Last et al. [45] investigated the activity of two selenium species, MSA and selenodiglutathione (SDG), in a panel of human lymphoma cell lines and in a primary lymphoma culture system and concluded that both compounds demonstrated cytostatic and cytotoxic activity with EC50 values in the range 1.0–10.2 μM. Cell death was associated with an increase in the sub-G1 (apoptotic) fraction by flow cytometry and was not preceded by any obvious cell cycle arrest. SDG, but not MSA, resulted in marked increases in intracellular reactive oxygen species (ROS), particularly in CRL2261 and SUD4 cells in which the cytotoxic activity of SDG was partly, or completely, inhibited by n-acetyl cysteine, suggesting a dependence on ROS for activity in some cells. Both MSA and SDG showed a concentration-dependent reduction in percentage viability after a 2-day exposure in primary lymphoma cultures, with EC50 values in the range 39–300 and 9–28 μM, respectively.
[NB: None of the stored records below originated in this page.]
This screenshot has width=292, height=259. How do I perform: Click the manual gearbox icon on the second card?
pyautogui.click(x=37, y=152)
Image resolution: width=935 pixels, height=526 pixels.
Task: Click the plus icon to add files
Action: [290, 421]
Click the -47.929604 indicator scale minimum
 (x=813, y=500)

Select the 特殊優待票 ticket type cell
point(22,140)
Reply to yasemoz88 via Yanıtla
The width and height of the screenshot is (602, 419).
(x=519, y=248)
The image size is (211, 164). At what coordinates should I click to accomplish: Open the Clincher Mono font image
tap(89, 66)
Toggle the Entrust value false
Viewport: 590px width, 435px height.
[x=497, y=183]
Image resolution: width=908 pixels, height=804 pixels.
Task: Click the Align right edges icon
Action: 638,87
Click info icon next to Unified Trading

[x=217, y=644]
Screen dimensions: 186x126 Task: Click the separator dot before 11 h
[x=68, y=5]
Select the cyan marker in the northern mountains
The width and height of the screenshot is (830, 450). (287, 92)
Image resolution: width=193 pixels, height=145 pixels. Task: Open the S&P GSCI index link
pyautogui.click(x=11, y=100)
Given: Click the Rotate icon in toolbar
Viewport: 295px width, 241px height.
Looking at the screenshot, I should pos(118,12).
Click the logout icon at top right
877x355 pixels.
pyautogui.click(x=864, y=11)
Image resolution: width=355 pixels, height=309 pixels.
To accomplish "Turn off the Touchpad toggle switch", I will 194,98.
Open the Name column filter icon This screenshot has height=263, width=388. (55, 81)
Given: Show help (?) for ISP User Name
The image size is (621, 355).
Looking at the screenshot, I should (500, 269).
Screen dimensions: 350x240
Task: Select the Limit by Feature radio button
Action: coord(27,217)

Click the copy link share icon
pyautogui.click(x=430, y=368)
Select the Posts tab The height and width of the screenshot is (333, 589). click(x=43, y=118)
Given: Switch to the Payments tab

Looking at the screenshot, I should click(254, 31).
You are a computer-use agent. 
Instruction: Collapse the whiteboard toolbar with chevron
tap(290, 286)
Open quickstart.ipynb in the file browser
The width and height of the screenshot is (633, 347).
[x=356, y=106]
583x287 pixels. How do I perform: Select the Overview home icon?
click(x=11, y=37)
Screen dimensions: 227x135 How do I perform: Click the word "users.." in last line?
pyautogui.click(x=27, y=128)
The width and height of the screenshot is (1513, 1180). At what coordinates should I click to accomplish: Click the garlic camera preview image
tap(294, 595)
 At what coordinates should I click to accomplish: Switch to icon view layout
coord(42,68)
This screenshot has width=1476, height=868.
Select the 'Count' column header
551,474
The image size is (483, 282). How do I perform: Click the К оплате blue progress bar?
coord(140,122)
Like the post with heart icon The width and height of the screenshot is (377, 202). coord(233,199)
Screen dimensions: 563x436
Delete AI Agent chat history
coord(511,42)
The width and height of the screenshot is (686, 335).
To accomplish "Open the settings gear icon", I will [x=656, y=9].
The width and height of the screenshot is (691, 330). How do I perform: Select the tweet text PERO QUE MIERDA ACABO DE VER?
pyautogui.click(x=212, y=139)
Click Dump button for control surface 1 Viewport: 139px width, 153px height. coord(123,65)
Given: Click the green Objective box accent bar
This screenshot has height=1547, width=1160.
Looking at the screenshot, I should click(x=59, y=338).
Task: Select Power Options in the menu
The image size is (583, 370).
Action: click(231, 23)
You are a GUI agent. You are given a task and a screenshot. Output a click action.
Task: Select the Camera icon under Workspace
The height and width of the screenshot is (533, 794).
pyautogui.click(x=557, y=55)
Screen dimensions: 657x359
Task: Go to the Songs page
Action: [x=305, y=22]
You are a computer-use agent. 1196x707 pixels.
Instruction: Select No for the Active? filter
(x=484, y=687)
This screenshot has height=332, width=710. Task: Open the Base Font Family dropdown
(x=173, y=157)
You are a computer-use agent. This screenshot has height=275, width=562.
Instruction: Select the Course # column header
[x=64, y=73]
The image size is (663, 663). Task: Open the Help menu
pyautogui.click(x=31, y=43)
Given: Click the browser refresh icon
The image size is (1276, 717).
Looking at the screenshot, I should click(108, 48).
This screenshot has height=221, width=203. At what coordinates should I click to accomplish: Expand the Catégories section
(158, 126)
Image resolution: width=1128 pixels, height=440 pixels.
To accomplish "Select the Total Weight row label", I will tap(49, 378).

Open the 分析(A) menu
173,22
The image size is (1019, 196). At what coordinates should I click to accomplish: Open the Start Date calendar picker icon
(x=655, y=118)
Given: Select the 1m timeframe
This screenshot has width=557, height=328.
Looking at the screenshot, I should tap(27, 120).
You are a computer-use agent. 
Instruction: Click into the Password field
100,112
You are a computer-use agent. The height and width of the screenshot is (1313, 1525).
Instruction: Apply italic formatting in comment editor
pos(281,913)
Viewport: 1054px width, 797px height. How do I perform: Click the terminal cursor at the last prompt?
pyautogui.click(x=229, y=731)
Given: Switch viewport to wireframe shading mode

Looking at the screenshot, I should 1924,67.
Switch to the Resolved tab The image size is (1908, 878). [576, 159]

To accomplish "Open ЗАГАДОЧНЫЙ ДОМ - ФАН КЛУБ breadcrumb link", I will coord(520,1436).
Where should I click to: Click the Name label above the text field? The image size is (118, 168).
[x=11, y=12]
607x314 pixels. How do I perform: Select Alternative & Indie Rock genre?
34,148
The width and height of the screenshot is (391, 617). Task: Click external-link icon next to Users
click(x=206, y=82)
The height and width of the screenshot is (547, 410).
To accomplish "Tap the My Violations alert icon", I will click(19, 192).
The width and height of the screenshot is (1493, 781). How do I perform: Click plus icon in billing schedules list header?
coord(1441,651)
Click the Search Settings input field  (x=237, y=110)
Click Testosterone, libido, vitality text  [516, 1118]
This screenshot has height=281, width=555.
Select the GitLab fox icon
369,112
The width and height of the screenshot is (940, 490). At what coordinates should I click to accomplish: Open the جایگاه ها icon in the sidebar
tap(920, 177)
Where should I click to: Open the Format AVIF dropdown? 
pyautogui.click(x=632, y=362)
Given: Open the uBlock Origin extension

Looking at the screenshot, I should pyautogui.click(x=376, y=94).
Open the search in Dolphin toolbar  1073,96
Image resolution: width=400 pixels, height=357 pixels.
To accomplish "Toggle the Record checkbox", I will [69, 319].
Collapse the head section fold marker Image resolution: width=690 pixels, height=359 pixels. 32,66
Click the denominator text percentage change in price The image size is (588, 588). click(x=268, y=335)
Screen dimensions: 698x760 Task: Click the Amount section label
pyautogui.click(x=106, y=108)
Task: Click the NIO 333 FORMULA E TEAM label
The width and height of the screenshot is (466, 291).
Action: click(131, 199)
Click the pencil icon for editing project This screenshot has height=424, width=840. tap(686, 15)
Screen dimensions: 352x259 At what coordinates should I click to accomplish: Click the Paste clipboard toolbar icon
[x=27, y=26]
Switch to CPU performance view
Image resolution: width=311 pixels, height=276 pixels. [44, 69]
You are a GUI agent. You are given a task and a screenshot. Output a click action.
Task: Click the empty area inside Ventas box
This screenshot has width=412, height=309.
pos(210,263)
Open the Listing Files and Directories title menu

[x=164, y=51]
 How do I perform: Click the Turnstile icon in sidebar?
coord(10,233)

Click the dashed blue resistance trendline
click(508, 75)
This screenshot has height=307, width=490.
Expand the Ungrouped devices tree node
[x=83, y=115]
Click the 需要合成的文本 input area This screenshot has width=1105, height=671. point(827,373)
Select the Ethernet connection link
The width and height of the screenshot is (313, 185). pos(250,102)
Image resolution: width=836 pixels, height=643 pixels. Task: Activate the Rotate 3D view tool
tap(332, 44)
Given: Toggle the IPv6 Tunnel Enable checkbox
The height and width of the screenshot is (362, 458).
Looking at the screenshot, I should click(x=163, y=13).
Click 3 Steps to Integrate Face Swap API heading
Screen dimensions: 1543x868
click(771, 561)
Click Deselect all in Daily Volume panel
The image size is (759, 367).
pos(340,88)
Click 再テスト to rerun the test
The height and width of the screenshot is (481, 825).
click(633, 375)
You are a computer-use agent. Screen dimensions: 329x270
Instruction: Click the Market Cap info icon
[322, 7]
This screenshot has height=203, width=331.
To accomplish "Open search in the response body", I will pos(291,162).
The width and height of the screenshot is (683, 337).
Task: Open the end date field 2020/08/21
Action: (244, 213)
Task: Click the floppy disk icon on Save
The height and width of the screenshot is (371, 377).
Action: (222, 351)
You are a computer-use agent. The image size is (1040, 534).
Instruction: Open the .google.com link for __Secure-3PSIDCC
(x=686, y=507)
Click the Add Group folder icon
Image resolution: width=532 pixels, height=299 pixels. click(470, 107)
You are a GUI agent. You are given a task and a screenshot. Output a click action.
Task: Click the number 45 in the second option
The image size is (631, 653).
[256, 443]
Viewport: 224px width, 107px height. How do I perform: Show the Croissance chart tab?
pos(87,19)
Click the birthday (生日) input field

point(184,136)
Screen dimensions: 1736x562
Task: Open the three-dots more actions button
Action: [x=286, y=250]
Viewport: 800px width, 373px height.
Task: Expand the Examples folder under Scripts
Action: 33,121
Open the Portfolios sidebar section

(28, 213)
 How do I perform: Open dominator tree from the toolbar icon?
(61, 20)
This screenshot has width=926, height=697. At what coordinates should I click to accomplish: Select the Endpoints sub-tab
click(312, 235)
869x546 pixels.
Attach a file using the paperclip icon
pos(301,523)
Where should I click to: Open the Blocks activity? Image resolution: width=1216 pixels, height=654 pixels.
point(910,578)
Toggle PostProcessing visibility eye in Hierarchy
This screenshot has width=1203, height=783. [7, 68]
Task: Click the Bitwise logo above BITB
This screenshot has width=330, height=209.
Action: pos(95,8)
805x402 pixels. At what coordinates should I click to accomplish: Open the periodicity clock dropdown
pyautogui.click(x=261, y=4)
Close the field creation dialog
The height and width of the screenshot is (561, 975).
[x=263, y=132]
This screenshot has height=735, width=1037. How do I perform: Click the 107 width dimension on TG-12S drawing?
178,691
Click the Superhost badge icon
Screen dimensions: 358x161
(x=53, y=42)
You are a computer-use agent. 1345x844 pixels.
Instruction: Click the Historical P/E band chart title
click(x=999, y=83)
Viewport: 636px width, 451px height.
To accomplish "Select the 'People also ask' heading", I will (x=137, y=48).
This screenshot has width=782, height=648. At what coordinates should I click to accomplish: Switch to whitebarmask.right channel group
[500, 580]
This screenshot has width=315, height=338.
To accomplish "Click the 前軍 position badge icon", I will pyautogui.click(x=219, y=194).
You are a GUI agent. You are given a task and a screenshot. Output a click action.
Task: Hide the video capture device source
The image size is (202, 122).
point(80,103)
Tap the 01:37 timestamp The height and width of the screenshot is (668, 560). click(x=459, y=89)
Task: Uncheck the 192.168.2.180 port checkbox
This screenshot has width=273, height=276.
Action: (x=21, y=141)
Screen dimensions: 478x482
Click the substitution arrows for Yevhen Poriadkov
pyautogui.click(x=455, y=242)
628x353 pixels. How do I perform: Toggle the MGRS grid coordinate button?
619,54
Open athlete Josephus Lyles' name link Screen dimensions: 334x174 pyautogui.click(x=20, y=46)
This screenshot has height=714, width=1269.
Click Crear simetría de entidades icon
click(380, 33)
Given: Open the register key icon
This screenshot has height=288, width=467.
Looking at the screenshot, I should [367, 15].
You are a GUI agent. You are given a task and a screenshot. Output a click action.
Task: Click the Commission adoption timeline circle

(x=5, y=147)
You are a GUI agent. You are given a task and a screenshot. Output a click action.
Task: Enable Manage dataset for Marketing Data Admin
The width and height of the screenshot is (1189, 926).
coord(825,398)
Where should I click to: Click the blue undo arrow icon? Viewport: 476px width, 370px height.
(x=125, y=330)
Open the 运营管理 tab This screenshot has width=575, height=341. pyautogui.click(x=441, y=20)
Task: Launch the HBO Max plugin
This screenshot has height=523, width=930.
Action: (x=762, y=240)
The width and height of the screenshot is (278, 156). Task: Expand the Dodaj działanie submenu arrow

Therefore, the selenium compounds MSA and SDG induce cell death in lymphoma cell lines and primary lymphoma cultures, which, with SDG, may be partly attributable to the generation of ROS [45].

Xiang et al. [46] in an in vitro study use LNCaP cells which were transduced with adenoviral constructs to overexpress four primary antioxidant enzymes: manganese superoxide dismutase (MnSOD), copper–zinc superoxide dismutase (CuZnSOD), catalase (CAT), or glutathione peroxidase 1 (GPx1).

The MTT assay, chemiluminescence, flow cytometry, Western blot analysis, and Hoechst 33342 staining following overexpression of these antioxidant enzymes analyzed cell viability, apoptosis, and superoxide production induced by sodium selenite and concluded that: (1) selenite induced cancer cell death and apoptosis by producing superoxide radicals; (2) selenite-induced superoxide production, cell death, and apoptosis were inhibited by overexpression of MnSOD, but not by CuZnSOD, CAT, or GPx1; and (3) selenite treatment resulted in a decrease in mitochondrial membrane potential, release of cytochrome c into the cytosol, and activation of caspases 9 and 3, events that were suppressed by overexpression of MnSOD [46].

Taken together, these data encourage the further development of selenium as a potential modulator of cytotoxic drug activity in non-Hodgkin’s lymphomas.